Since the market is currently volatile, silver will either move sharply upward or downward. If the price of silver drops, your short position will become profitable. Once you achieve around 4–5% profit on the short position, close that trade and continue holding the physical silver bar.

In this strategy, the short side should be your first priority. If silver rises instead, your physical silver bar will gain value while the short position will show a loss.

In that situation, do not sell the physical silver bar. Instead, continue holding both positions until the price eventually experiences a pullback.

At some point, if silver rises further and then later drops, the short position can move into profit. Once the short side becomes profitable, close it while continuing to hold the physical silver.

Since the market may recover after a correction, when the price returns to your break even level or desired target, you can sell the physical silver bar as well.
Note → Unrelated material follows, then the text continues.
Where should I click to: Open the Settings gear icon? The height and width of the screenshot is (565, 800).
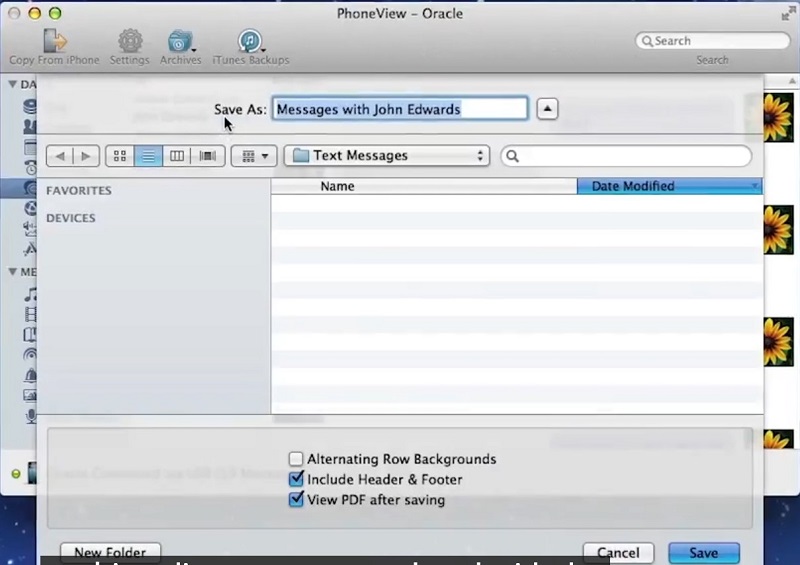[130, 42]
In this way, you may be able to lock in profits from both sides of the market.

This hedging method is considered a relatively safer trading approach and is used by many investors and traders. If you follow these principles carefully, you may be able to achieve good results. The advantage is that the risk of a complete loss is lower because the physical silver remains in your possession.

even if the price falls, it can go upside back because metals always have a price appreciation..

I hope you guys will like this post and is interesting as well. If you find it informative then dont forget to give me a support. Share you reviews in the comment section below. Thank you all for your time reading the content.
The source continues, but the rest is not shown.